■ **Exercise brief**
Every line from the one with "Specialty (48, 1696)" to the one with "[button] (170, 1772)", including those two, is to be copied exactly; all other lines of the entries below are left out.

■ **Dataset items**
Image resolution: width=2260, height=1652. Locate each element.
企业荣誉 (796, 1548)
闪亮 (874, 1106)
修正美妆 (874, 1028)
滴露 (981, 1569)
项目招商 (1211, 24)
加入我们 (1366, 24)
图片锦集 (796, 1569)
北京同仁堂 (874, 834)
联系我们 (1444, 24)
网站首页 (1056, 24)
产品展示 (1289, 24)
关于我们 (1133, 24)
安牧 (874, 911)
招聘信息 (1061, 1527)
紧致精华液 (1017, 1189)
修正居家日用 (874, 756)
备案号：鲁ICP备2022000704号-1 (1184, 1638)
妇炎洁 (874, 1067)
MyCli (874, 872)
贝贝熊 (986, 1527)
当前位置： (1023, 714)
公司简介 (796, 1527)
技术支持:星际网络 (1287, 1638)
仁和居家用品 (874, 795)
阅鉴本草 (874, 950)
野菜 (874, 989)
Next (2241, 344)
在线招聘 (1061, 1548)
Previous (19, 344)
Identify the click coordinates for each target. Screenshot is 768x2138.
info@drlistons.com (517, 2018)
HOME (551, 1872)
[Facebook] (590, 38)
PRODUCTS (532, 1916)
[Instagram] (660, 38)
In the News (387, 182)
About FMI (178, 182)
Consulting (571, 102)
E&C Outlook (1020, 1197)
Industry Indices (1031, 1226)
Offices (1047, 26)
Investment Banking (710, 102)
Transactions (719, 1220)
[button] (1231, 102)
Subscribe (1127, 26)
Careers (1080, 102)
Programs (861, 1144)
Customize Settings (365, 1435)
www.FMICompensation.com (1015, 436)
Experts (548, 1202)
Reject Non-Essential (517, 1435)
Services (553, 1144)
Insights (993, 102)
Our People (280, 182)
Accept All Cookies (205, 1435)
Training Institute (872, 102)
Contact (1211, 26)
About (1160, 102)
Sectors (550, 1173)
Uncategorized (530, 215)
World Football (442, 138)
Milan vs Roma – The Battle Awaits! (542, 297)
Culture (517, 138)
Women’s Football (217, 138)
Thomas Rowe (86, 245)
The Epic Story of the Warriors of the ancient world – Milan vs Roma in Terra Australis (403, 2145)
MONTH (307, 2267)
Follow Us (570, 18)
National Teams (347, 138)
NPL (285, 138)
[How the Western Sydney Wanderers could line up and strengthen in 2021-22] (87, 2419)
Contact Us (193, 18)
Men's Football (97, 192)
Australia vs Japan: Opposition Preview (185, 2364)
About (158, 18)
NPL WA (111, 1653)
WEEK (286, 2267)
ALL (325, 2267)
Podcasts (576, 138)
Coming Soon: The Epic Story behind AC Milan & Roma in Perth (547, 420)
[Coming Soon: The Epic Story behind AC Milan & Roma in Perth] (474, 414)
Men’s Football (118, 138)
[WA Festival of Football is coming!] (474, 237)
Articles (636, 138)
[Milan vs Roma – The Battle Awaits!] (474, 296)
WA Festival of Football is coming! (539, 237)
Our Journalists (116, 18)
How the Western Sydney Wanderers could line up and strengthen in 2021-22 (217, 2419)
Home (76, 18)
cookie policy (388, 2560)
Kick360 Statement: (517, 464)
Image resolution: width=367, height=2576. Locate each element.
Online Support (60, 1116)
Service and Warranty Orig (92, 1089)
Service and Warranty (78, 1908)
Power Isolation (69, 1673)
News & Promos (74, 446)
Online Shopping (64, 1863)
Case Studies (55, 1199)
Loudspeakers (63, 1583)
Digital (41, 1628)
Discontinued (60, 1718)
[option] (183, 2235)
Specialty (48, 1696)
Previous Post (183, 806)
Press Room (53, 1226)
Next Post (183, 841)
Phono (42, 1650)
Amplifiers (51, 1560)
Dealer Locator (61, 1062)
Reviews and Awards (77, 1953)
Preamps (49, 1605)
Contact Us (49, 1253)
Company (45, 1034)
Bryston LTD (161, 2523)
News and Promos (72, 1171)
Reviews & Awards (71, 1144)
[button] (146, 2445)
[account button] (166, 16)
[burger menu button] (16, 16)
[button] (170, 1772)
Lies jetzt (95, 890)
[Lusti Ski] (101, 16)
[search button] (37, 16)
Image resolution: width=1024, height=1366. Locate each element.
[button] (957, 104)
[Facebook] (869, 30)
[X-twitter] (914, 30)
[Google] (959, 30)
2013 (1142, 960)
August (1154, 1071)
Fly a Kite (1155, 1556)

■ **Response below**
Specialty (48, 1696)
Previous Post (183, 806)
Press Room (53, 1226)
Next Post (183, 841)
Phono (42, 1650)
Amplifiers (51, 1560)
Dealer Locator (61, 1062)
Reviews and Awards (77, 1953)
Preamps (49, 1605)
Contact Us (49, 1253)
Company (45, 1034)
Bryston LTD (161, 2523)
News and Promos (72, 1171)
Reviews & Awards (71, 1144)
[button] (146, 2445)
[account button] (166, 16)
[burger menu button] (16, 16)
[button] (170, 1772)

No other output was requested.